Quelques questions au directeur de l’Atelier lyrique.

Article mis en ligne le novembre 2010
dernière modification le 14 décembre 2011

par François LESUEUR

Bras droit d’Hugues Gall pendant de longues années à Genève et à Paris, Christian Schirm est en charge de l’Atelier lyrique depuis cinq ans. Lieu privilégié pour de jeunes musiciens en résidence, l’Atelier lyrique leur dispense un enseignement assuré par des spécialistes et les insère professionnellement, soit dans le cadre de concerts ou de représentations donnés à la Bastille ou à Garnier, soit de créations de spectacles. Gros plan sur un dispositif très étudié qui a prouvé en quelques années son utilité et son efficacité.
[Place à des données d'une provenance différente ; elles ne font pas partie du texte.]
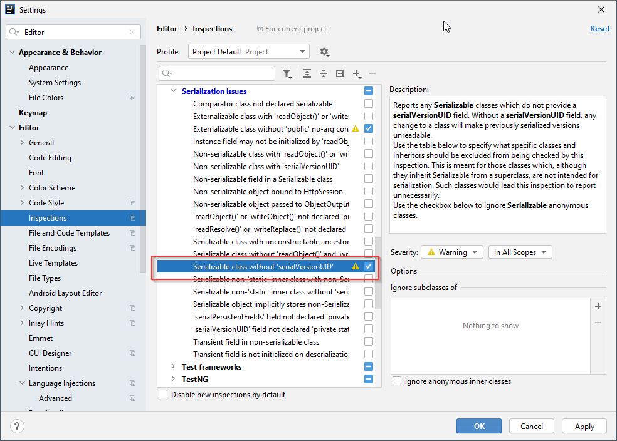Screen dimensions: 617x441
Task: Click the OK button
Action: [479, 426]
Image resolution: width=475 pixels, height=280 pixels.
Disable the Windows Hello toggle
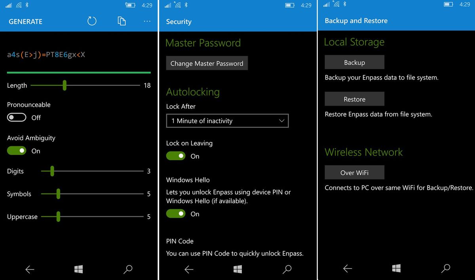[x=176, y=214]
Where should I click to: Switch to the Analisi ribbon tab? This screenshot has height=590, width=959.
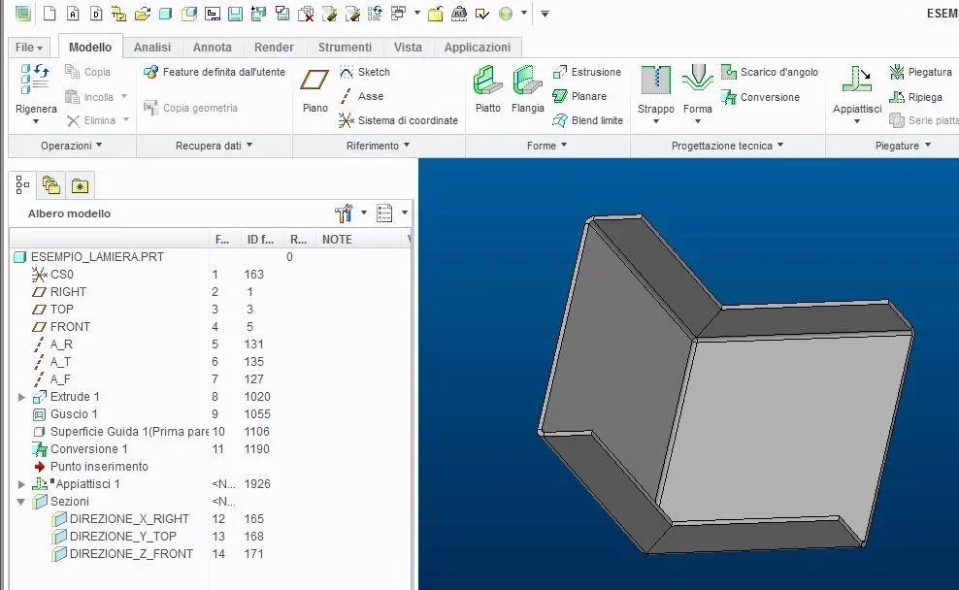tap(152, 47)
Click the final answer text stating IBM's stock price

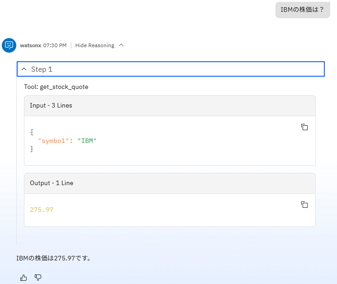54,258
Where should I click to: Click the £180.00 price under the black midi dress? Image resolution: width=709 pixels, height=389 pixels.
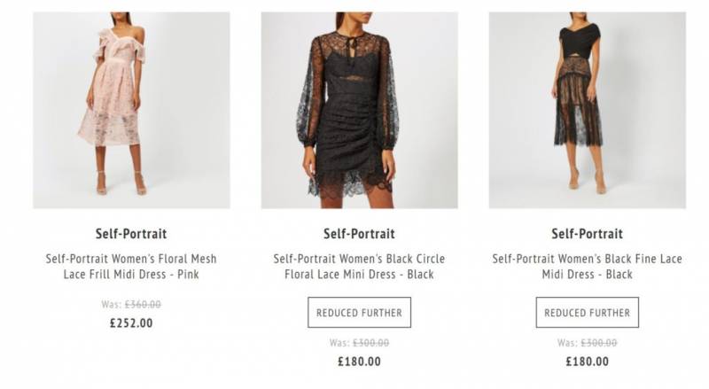587,362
"Il faut croire aux politiques culturelles, car cela montre la santé mentale des sociétés."

La création de l’Atelier lyrique en 2005 a-t-elle été instaurée pour succéder en quelque sorte à l’ancienne troupe de l’Opéra ?
CS : L’institution a connu de nombreux avatars. Pendant dix ans j’ai occupé le poste de directeur adjoint aux côtés de Hugues Gall, auprès de qui j’avais travaillé sept ans à Genève, puis à son arrivée, Gérard Mortier m’a demandé un rapport sur le Centre de formation lyrique, ce que j’ai fait volontiers, sans savoir que j’allais m’en occuper, car il m’a proposé d’en prendre la direction. Mon idée était d’en faire une sorte d’Opéra studio, tel que l’avait fait Louis Erlo à Paris, mais également de m’inspirer de ce qu’avaient mis en place à Lyon, Eric Tapy et Pierre Strosser, que je considère comme l’un des plus importants metteurs en scène de notre temps. Je ne souhaitais absolument pas instaurer un Conservatoire bis, mais une sorte de Young artist programm en faveur de jeunes artistes en début de carrière, qui leur permette de s’insérer professionnellement. Il existe de nombreux programmes de ce type dans le monde, au Covent Garden, à Munich, à Milan, à Zürich, au Met, sans compter le Merola de San Francisco, ou l’Académie de Larissa Gergieva au Mariinsky, seul théâtre qui puisse afficher trois distributions du Ring entièrement maison. A Paris, j’ai décidé de faire en sorte que ces jeunes chanteurs, en résidence, puissent être en contact avec de grands artistes, suivent un programme de travail, se retrouvent dans des productions et participent à des concerts avec des musiciens de l’Opéra national. J’ai donc été amené à tisser des liens avec d’autres formations musicales telles qu’OstinatO, à ce qu’ils jouent de la musique ancienne avec les membres du CNSM de Paris, ou soient mis en relation avec l’Ensemble Kern, comme cela a été le cas pour Les aveugles en 2006, une commande passée au compositeur genevois Xavier Dayer. L’an prochain nous aurons d’autres expériences, notamment un Orphée et Eurydice qui sera représenté à la MC 93 de Bobigny, en compagnie du Jeune Chœur de Paris.

Christian Schirm
Crédit Eric Mahoudeau / Opéra national de Paris

Comment se fait le recrutement de ces jeunes artistes ?
Ils sont auditionnés tous les ans : 300 ont été entendus cette année, j’en ai retenus trois et il reste un poste de ténor à pourvoir, ce qui explique que je poursuive les auditions tout au long de l’année. Ils viennent du monde entier, mais un grand nombre est issu de France : nous avons de jeunes interprètes comme la mezzo Marie-Adeline Henry ou le ténor Stanislas de Barbeyrac (lauréat du Prix lyrique 2010 du Cercle Carpeaux), qui faisaient dernièrement partie de la distribution du Faust de Fénelon, ce qui est très encourageant.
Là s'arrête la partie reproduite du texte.